[Start of section]

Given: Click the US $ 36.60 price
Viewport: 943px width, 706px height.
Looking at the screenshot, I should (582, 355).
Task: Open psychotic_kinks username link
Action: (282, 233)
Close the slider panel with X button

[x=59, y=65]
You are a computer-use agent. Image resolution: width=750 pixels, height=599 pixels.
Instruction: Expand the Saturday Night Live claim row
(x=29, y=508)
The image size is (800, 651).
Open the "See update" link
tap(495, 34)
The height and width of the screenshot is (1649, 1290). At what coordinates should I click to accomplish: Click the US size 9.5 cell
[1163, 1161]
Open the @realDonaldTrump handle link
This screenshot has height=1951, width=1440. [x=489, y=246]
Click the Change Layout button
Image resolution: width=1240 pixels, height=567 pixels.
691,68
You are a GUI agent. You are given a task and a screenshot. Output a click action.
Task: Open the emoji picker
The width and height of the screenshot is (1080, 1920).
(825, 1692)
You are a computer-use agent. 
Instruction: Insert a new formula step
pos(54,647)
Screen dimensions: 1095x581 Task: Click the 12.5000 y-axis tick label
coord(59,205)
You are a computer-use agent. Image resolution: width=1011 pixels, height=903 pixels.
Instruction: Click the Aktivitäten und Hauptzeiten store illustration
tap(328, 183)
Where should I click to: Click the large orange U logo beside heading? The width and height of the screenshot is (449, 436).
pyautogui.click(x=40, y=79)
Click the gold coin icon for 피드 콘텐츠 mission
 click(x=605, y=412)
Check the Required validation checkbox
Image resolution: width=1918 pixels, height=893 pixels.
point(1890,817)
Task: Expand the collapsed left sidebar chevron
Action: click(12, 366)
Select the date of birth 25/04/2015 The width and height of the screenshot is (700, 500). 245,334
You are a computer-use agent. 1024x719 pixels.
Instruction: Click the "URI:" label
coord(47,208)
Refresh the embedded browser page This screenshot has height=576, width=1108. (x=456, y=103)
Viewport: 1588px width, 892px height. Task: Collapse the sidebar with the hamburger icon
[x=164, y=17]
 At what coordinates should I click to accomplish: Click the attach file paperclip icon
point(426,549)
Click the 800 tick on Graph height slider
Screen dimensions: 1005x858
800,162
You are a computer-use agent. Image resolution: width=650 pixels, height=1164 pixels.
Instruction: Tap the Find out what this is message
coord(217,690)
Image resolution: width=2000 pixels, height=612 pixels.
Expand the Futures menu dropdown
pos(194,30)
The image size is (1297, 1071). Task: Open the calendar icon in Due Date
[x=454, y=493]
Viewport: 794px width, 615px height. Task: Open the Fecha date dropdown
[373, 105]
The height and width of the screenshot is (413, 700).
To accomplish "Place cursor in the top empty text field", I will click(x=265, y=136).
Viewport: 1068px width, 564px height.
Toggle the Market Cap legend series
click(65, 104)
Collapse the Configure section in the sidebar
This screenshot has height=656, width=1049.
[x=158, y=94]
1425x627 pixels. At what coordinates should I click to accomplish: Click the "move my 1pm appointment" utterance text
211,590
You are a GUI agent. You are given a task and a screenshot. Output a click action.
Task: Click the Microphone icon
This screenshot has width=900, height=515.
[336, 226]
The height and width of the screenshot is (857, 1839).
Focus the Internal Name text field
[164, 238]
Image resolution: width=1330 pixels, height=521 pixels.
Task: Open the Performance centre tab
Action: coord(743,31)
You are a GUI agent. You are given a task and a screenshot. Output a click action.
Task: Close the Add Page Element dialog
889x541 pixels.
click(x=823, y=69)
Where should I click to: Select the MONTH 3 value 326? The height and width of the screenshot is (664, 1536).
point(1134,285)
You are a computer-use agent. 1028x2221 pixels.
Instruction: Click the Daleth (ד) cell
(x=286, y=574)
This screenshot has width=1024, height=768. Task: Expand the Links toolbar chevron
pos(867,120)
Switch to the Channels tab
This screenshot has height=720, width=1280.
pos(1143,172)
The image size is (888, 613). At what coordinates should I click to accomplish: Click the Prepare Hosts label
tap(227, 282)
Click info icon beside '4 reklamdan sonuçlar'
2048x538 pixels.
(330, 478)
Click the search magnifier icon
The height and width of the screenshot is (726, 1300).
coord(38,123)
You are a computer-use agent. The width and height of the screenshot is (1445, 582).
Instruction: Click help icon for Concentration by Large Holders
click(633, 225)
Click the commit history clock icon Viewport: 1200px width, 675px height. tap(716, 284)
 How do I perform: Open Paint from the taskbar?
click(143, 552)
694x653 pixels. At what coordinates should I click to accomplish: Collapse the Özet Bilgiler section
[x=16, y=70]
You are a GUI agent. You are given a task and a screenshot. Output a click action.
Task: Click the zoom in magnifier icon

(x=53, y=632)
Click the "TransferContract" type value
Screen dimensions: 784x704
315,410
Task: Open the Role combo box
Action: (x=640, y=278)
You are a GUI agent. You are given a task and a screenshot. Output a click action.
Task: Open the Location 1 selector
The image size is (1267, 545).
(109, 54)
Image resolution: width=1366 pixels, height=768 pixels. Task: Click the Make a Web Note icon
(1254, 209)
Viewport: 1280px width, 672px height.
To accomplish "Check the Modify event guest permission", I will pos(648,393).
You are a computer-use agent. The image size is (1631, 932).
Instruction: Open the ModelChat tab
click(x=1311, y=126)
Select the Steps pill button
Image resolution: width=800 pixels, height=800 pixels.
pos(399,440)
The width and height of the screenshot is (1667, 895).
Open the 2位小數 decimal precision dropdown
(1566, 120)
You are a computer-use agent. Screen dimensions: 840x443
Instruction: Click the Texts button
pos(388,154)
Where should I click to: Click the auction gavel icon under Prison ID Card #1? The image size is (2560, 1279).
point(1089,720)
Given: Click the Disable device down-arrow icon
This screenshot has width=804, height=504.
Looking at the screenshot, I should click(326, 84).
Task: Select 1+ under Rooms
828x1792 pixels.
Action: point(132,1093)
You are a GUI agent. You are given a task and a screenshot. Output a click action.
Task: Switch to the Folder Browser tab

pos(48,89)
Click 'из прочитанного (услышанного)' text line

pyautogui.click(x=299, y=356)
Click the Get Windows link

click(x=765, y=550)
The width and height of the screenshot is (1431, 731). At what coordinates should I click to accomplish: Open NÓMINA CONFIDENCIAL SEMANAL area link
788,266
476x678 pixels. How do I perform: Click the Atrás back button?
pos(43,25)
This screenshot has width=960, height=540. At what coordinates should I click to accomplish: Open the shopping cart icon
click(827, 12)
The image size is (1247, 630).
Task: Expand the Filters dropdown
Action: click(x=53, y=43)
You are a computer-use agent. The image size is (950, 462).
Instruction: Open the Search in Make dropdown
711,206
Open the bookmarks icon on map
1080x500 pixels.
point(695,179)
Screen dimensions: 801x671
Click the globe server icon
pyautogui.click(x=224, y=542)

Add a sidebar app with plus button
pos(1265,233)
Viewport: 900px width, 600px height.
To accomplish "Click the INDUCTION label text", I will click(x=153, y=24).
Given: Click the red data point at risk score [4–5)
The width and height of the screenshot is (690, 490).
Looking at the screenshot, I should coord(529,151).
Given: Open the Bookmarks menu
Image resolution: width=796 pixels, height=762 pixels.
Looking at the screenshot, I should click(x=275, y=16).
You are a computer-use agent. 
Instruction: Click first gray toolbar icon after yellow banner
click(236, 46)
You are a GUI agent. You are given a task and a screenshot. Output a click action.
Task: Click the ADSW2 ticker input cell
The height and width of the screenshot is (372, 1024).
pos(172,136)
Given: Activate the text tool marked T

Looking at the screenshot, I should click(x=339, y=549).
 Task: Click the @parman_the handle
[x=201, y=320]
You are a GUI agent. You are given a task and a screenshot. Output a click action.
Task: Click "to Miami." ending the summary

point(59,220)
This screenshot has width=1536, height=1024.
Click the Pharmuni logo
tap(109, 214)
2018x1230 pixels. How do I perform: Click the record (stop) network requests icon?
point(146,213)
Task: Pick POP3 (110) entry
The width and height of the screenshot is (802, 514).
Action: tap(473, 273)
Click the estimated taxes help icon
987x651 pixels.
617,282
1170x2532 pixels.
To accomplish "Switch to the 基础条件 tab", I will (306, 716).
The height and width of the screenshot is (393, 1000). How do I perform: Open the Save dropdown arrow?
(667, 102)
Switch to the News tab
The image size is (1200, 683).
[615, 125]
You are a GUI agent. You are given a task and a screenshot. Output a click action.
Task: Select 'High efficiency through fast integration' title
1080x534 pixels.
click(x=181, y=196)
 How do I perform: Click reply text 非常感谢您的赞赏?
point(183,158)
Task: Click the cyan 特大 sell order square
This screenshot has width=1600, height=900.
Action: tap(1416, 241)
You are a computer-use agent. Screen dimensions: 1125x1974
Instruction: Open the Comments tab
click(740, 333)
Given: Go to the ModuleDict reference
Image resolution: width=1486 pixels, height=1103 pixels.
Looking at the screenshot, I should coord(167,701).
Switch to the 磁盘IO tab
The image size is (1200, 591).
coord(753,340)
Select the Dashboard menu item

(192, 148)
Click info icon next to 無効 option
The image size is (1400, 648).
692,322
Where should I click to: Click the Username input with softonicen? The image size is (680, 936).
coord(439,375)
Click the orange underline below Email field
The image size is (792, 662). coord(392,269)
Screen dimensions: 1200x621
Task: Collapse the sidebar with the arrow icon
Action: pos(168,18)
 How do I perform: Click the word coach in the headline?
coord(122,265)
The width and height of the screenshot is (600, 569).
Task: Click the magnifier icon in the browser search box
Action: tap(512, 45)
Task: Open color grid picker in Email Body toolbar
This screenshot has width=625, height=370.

[End of section]

## TASK DIRECTIONS
Check every line of the data for the word "info". The response is the count alone.

## SOLUTION TO THE EXERCISE
2